Should I Talk to The Police?

person talking to a police officer

I hope you never experience the dilemma of receiving a call from a police officer requesting an interview. If you do end up in this situation, take a look below at the answers to frequently asked questions about talking to the police:

Do I have to agree to answer questions?

You do not have to answer questions from the police or agree to a police interview. The 5th
Amendment of The United States Constitution protects you from being forced to testify against yourself.

Why would I refuse a police interview?

There are a number of reasons why agreeing to a police interview could be a bad idea. First, it is almost always recorded and can be used as evidence against you in court.

Second, the police do not have to fully disclose why they are interviewing you, what evidence they already have, or if they have a search warrant ready for your cell phone when you arrive at a police station.

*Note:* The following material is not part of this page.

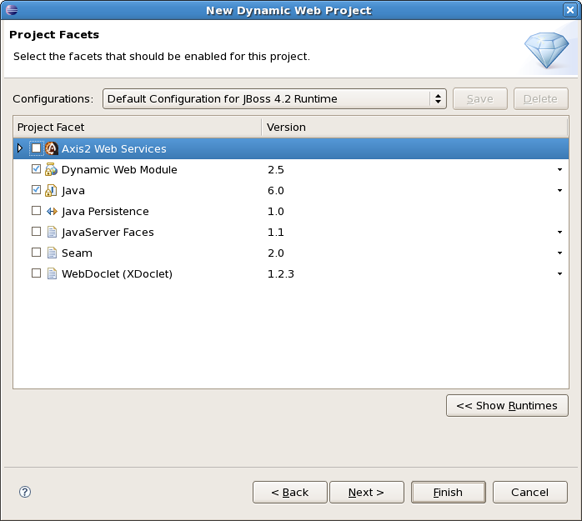Open help via the question mark icon
The height and width of the screenshot is (521, 582).
(25, 492)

On top of that, detectives can and routinely do lie to suspects about the evidence they have, or the statements made by other witnesses.

Finally, police officers usually interview a suspect knowing full well they are filing charges regardless of the suspect’s cooperation or statements. That means you have no benefit in cooperating and only risk making a statement that could hurt you later at trial.

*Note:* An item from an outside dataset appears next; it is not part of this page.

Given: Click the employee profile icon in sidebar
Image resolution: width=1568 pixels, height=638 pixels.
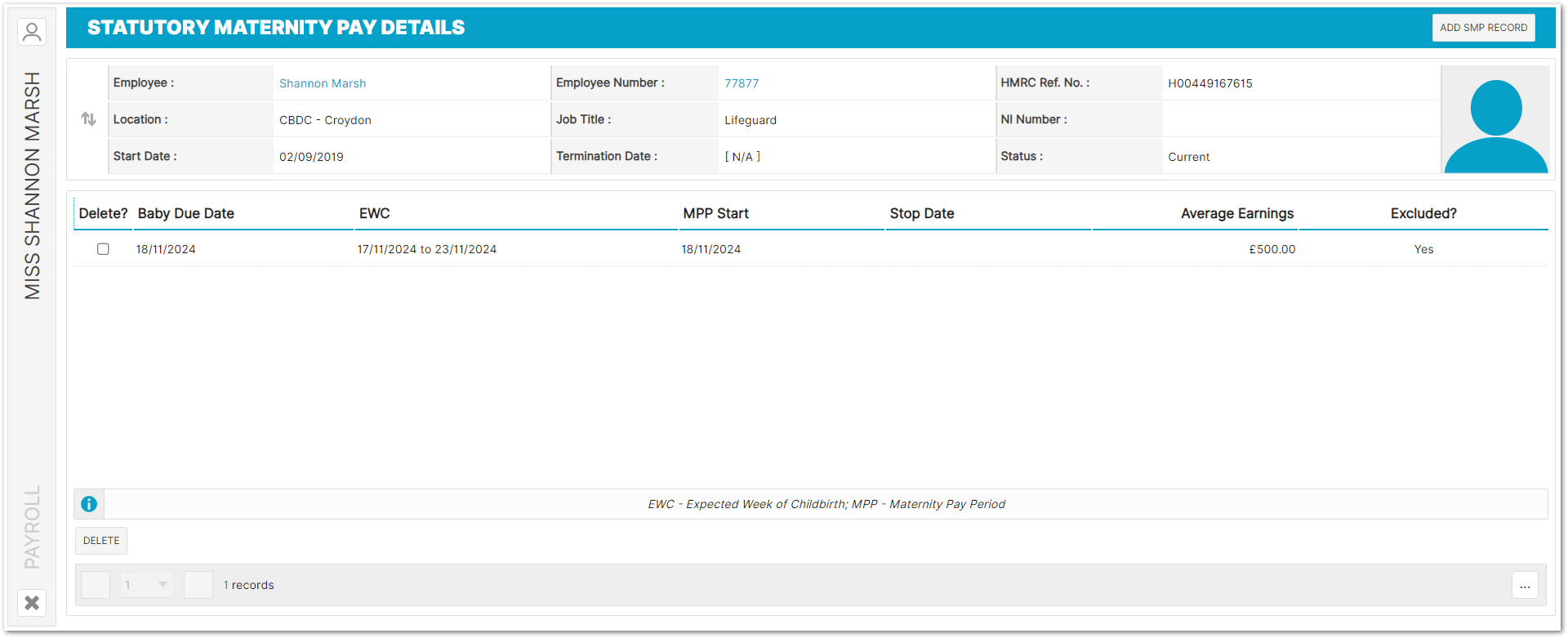Looking at the screenshot, I should tap(32, 32).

If I do agree to talk to the police, what should I expect?

Typically, the detective is going to bring you into an interview room at the police station that has cameras capable of recording the interview.

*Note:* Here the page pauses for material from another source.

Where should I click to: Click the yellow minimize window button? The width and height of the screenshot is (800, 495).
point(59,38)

  • Myth: The detective has to read you your “rights” before they can interview you or the whole statement is inadmissible.
  • Fact: If you came to the police station voluntarily, then you were not under arrest. If you are not under arrest, the law does not require the detective or any officer to read you your “rights” for the interview to be admissible in court. The detective will likely ask you a question like, “We want to hear your side of the story,” or, “Can you tell me what happened on…” The officer may have some follow-up questions once you are finished telling your version of events.

This may be the time where the officer confronts you with some piece of evidence or witness statement that contradicts your version of events. At some point, the officer may even have you write your statement down.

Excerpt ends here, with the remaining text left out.